Authorities beefed up security ahead of the ceremony, with barriers erected around the cemetery and dozens of police mobilised.

Security was tightened and protests banned after hundreds took to the streets in Paris and other cities to pop champagne corks and celebrate Le Pen's death on Tuesday.

Marine Le Pen and one of her two sisters, Marie-Caroline, walked the few hundred metres between the family home and the small church of Saint-Joseph under blue skies in front of a small crowd of onlookers and several dozen journalists.

Neither Marion Marechal, Jean-Marie Le Pen's granddaughter and a prominent far-right politician, nor Jordan Bardella, the leader of the party Le Pen co-founded, now called the National Rally, were seen entering the church through the main entrance.

Around 200 people were expected to be seated inside the church. After the ceremony Le Pen will be buried in the vault where his parents rest.

"It's moving for me to pay my last respects to him here and to pray for the salvation of his soul," said one of the guests, Bruno Gollnisch, Jean-Marie Le Pen's one-time right-hand man.

"He was a joyful comrade!"

- 'He loved France' -

Some locals praised Le Pen's devotion to France.

"I came to pay tribute to a man who served France and loved France," one mourner said.

"We've come to pay tribute to a great man who had the courage to say things," said another. "He was a visionary. He loved France and its people and they had values that are being lost, like love of the nation."

On Friday, regional authorities issued an order banning demonstrations to avoid "the risk of disruption and counter-demonstrations likely to provoke clashes".

Separately, a ceremony will take place on January 16 at the Notre Dame du Val-de-Grace church in Paris that will be open to the public.

Opponents on the left said they could not mourn the death of a "fascist".

But the government condemned rallies celebrating Le Pen's passing, and Prime Minister Francois Bayrou described him as a "fighter" and "figure of French political life", comments that themselves caused consternation on the left.

Le Pen's staunchly anti-immigration National Front (FN) burst onto the frontline of French politics, and in 2002 he famously eliminated Socialist Lionel Jospin in presidential elections to make the run-off against right-winger Jacques Chirac.

- 'Devil of the Republic' -

Nicknamed "the devil of the Republic" by opponents, he was often openly racist, made no secret of anti-Semitic views -- for which he received criminal convictions -- and boasted of torturing prisoners during France's war against Algeria.

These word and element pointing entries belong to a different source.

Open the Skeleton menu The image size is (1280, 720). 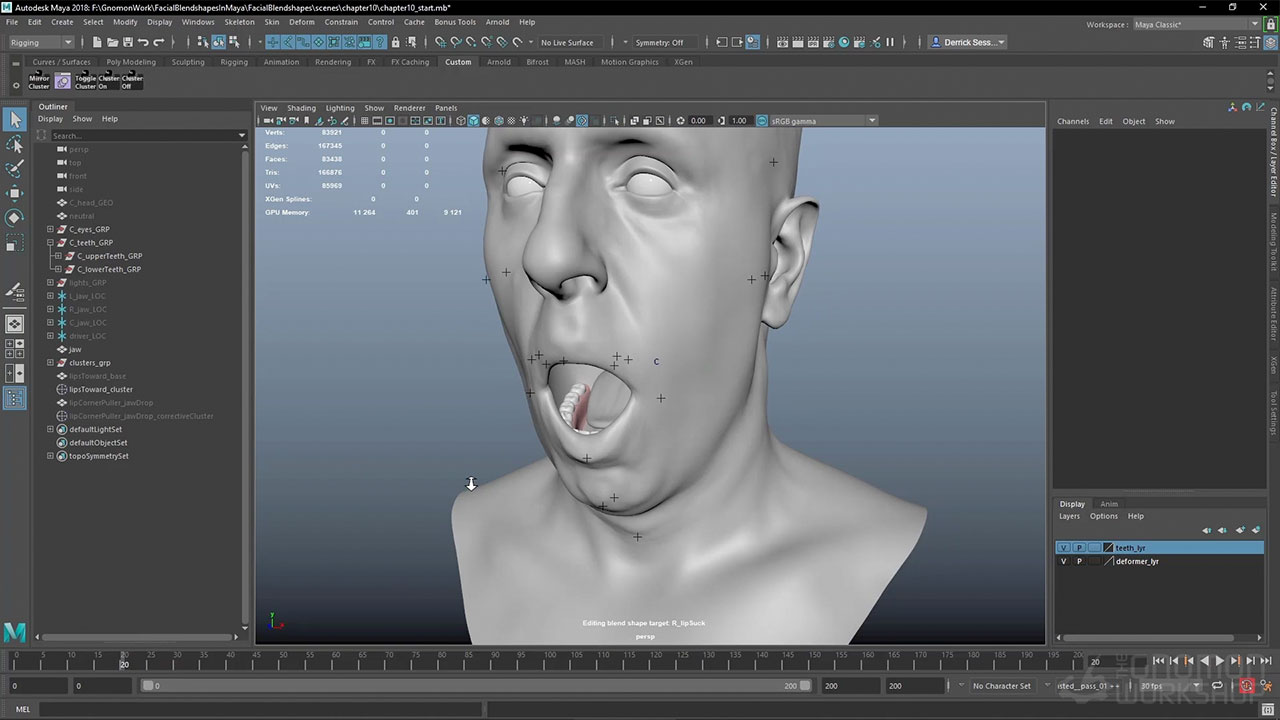239,22
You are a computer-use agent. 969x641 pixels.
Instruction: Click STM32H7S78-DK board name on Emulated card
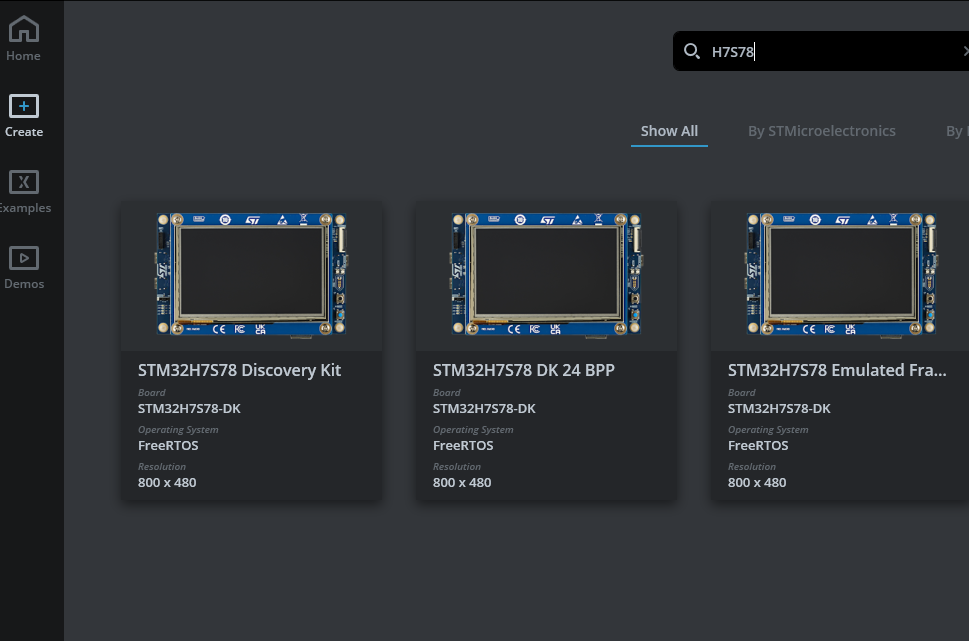pyautogui.click(x=779, y=409)
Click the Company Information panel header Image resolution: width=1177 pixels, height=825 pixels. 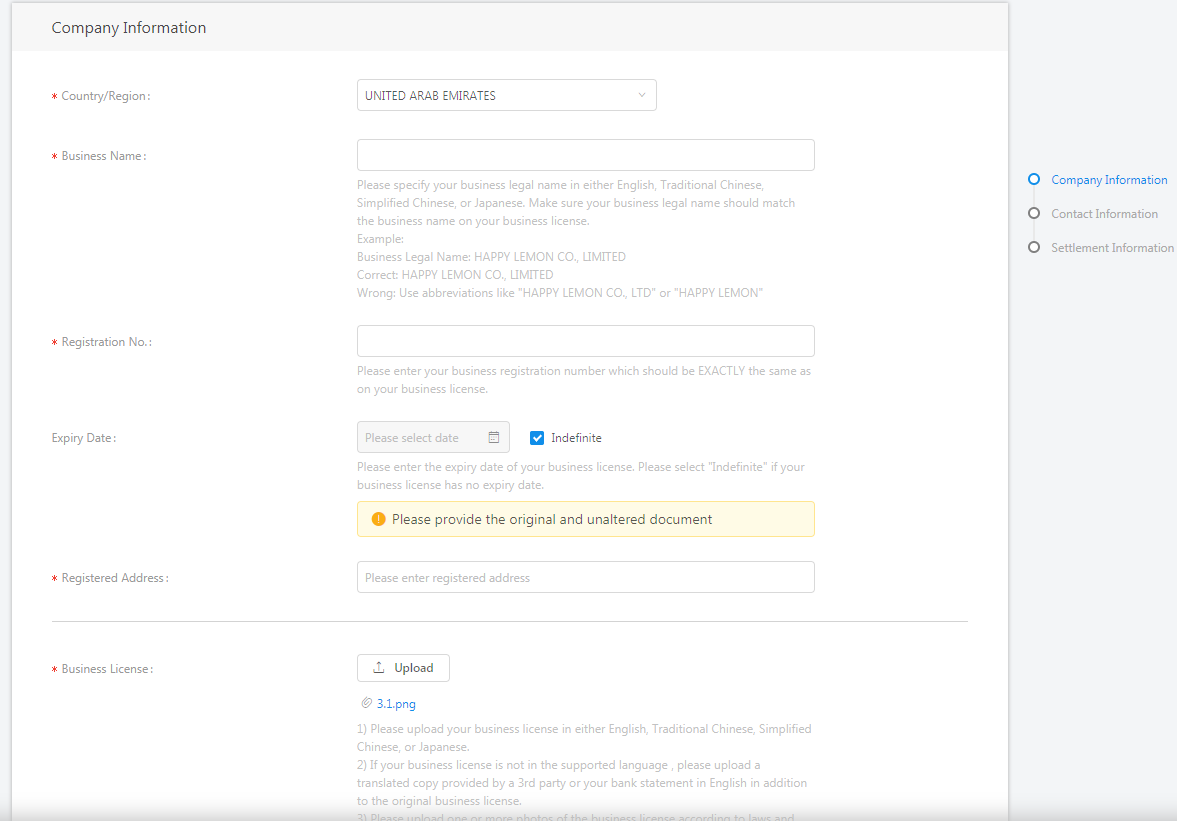[129, 28]

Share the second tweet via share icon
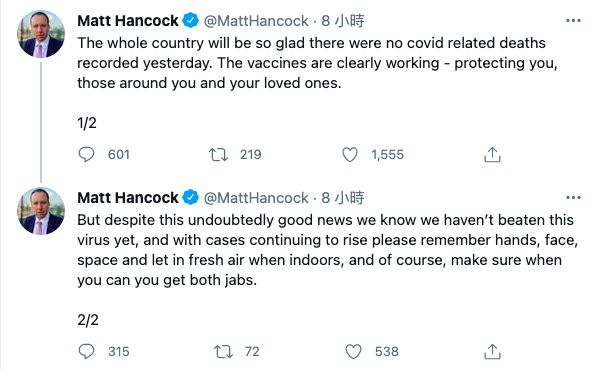click(492, 351)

His politician daughter Marine Le Pen rapidly took steps towards making the far right an electable force, renaming it the National Rally (RN) and embarking on a policy known as "dediabolisation" (de-demonisation).

She slung her father out of the party for his anti-Semitism but the pair had reconciled in recent years.

President Emmanuel Macron did not make any personal comment on Le Pen's death, with his office issuing a terse written statement saying history would judge Le Pen and adding that the president sent his condolences to the family.

But Le Pen's death marked a sign of his political rehabilitation among senior RN figures who rushed to hail his contribution.

"He always served France and defended its identity and sovereignty," RN party chief Bardella, 29, said in a tribute mentioning none of the controversies that surrounded his life.